I. Jesus against the demons

Jesus vs. Satan

In the wake of Jesus’s public ministry, both Matthew and Luke paint a vivid picture of Christ’s temptation in the wilderness with Satan.  This confrontation with the ancient serpent was advanced after the Holy Spirit descended on Christ (Luke 3:22, Matt. 3:16). Filled with the Holy Spirit Jesus was led to fulfill the will of God in defeating Satan.  However, the Holy Spirit not only led Jesus to resist the devil, but he also played an essential role in empowering him to conquer the demonic kingdom, thus inaugurating the Kingdom of God. Therefore as the kingdom of Satan falls, so the kingdom of God begins.[3]

In thinking about Jesus’s confrontation with Satan and the demonic kingdom, it may be helpful to see it not as something that Christ is arbitrarily doing.  Rather, he had been entrusted with the Father’s authority to do the Father’s will (John 6:38).[4] In other words, every confrontation that Jesus had with the demonic realm was intentional. His purpose was to acquire what had been offered to him by Satan as a temptation, yet only in the way that God had ordained—by obedience.[5] Therefore, it is imperative that we see Christ’s confrontation with Satan and the demonic kingdom within the categories of Christ’s active and passive obedience.

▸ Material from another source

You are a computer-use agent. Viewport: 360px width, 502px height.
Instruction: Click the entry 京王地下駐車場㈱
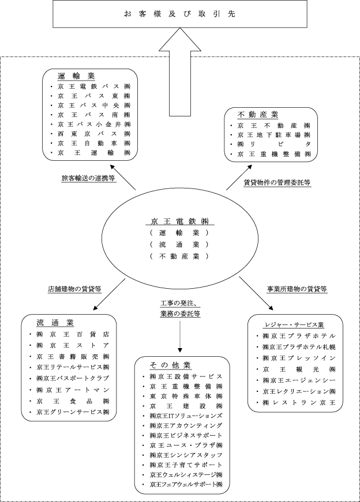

Christ suffers actively and passively

Jesus’s confrontation with Satan can be categorized under his active obedience because he comes as the second Adam (Rom. 5). He was fulfilling what the first Adam could not do. It was Adam’s priestly duty to expel the blasphemous tempter. The serpent should not have been permitted into the Garden of Eden, the place of God’s dwelling. Yet Adam failed to discharge his priestly duty and accepted the serpent as his superior.[6] He failed to subdue and to rule over all of creation as he was ordained to do. Satan challenged God’s authority by compelling Adam to choose between two masters.[7] Although Adam failed in conquering this crafty serpent, Christ came to be victorious by crushing the head of the serpent. Following Jesus’ triumph in the desert against Satan, the Synoptic Gospels portray every unclean spirit as confessing the deity of Christ, his power and victory.[8]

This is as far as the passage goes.